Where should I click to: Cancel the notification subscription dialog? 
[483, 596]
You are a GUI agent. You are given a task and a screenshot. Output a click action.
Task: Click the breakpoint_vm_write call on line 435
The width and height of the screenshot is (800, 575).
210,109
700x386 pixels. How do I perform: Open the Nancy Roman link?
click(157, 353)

***

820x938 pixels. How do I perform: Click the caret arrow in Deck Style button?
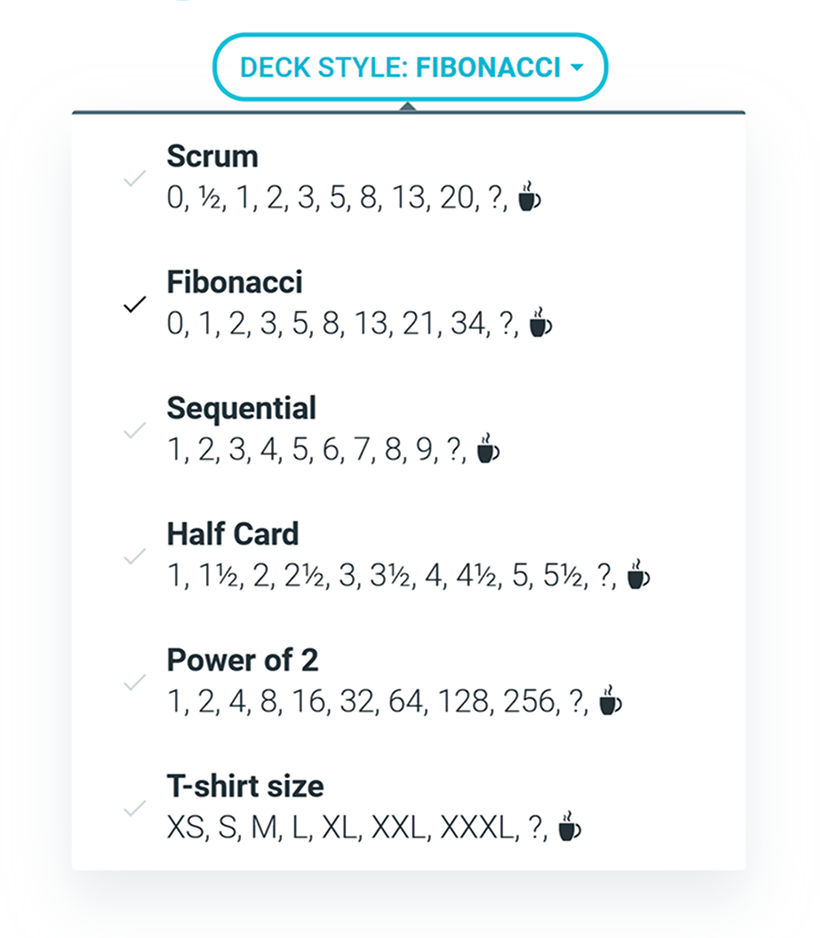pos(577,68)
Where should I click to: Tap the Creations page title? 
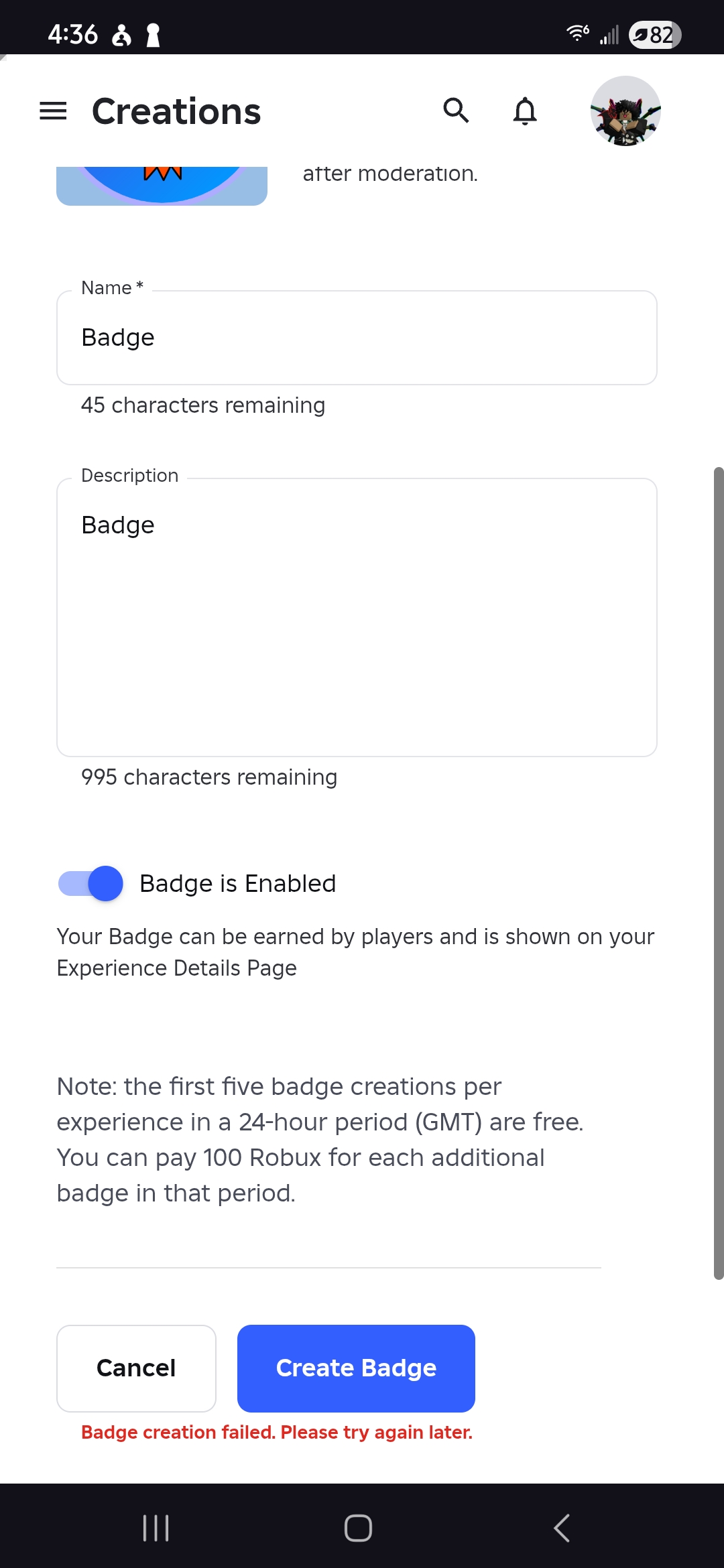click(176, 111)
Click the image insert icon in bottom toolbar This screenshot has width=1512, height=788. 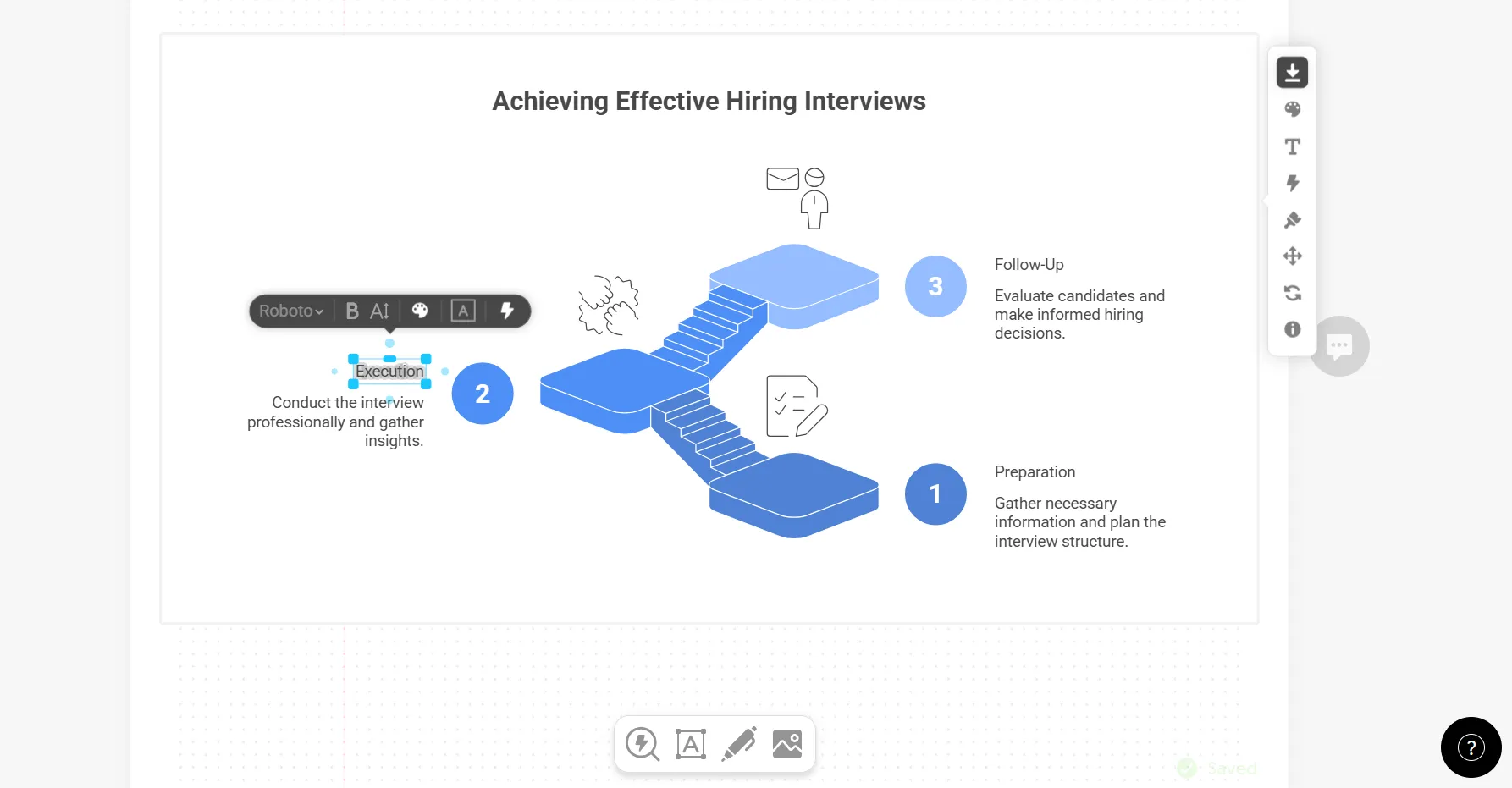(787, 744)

***

(PROMPT)
In the material above, transcribe exactly the lines beginning at the one with "Where should I click to: Cancel" and ending at the one with "Task: Click the", both included.

(ANSWER SPACE)
Where should I click to: Cancel the notification subscription dialog? 
[483, 596]
You are a GUI agent. You are given a task and a screenshot. Output a click action.
Task: Click the breakpoint_vm_write call on line 435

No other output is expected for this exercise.